[[ Data records open ]]

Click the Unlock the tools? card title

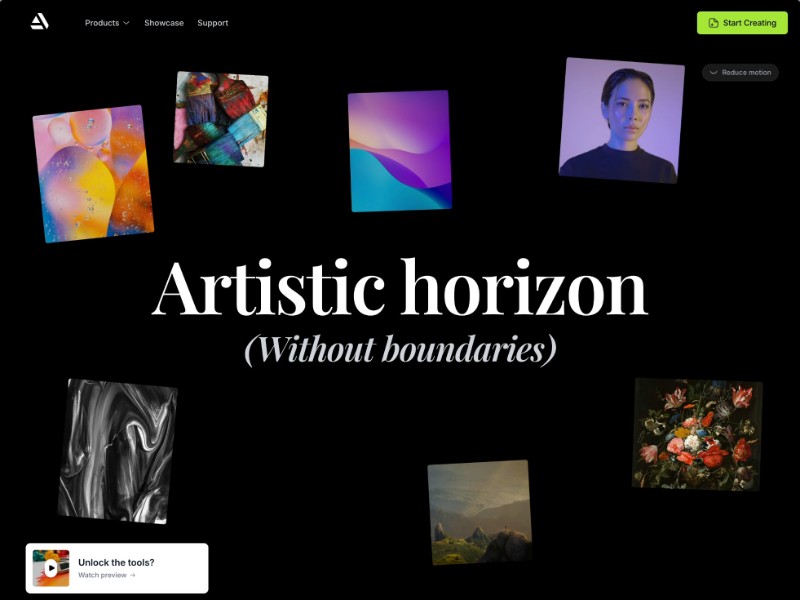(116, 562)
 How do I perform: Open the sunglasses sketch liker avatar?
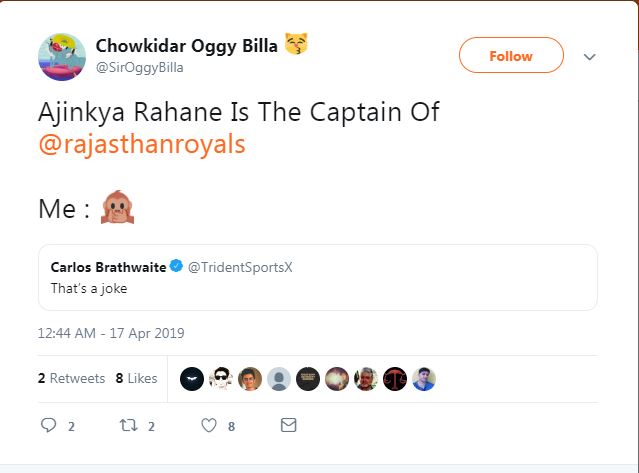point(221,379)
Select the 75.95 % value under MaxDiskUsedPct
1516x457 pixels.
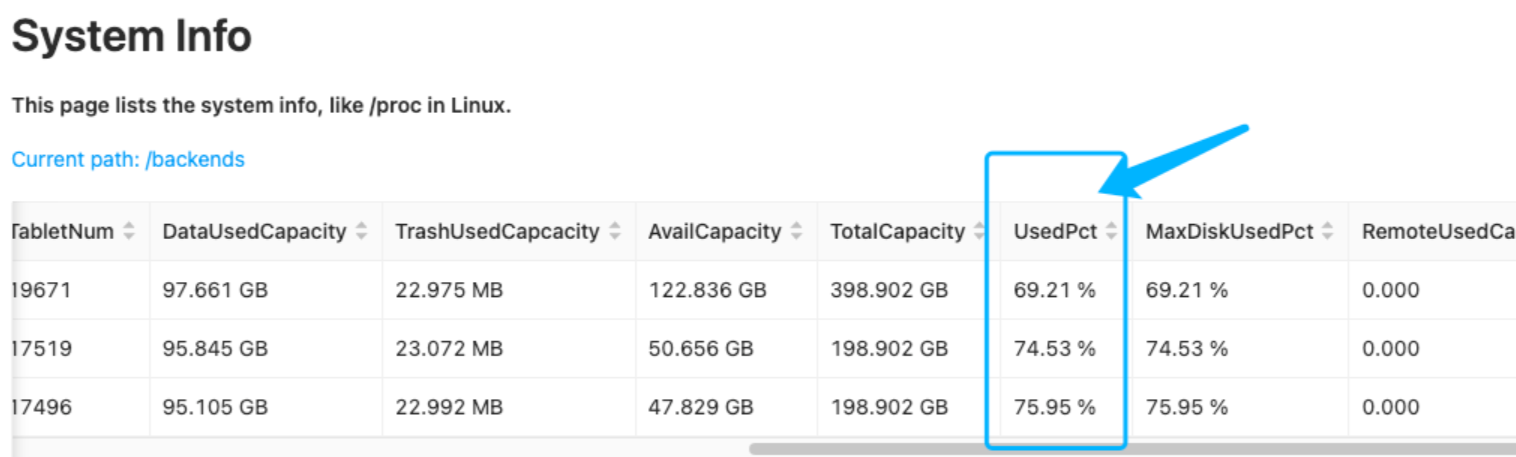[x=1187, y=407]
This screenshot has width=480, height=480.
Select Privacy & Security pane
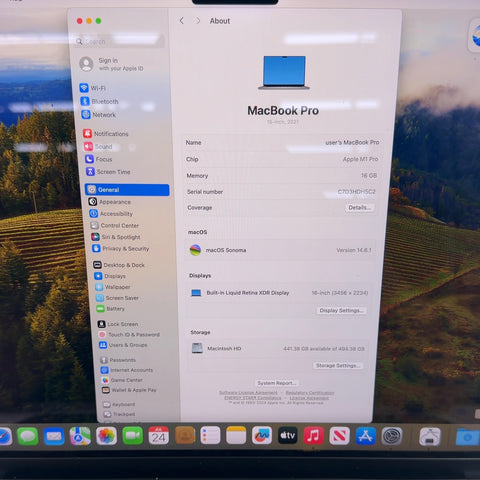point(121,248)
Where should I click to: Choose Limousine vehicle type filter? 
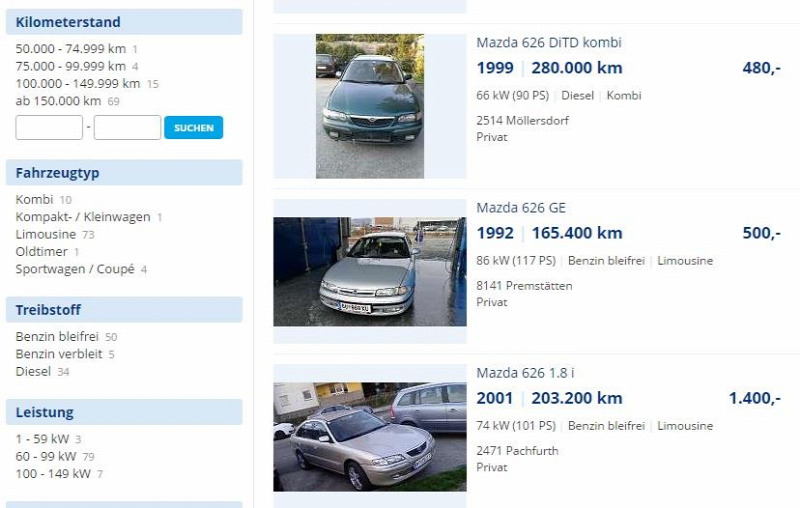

[[ Data records closed ]]

▶ Activity
Everything in the entries above except the pictures should be given again exactly.

▶ Response
Click the Unlock the tools? card title

(116, 562)
 How do I perform: Open the sunglasses sketch liker avatar?
point(221,379)
Select the 75.95 % value under MaxDiskUsedPct
1516x457 pixels.
[x=1187, y=407]
This screenshot has width=480, height=480.
Select Privacy & Security pane
point(121,248)
Where should I click to: Choose Limousine vehicle type filter? 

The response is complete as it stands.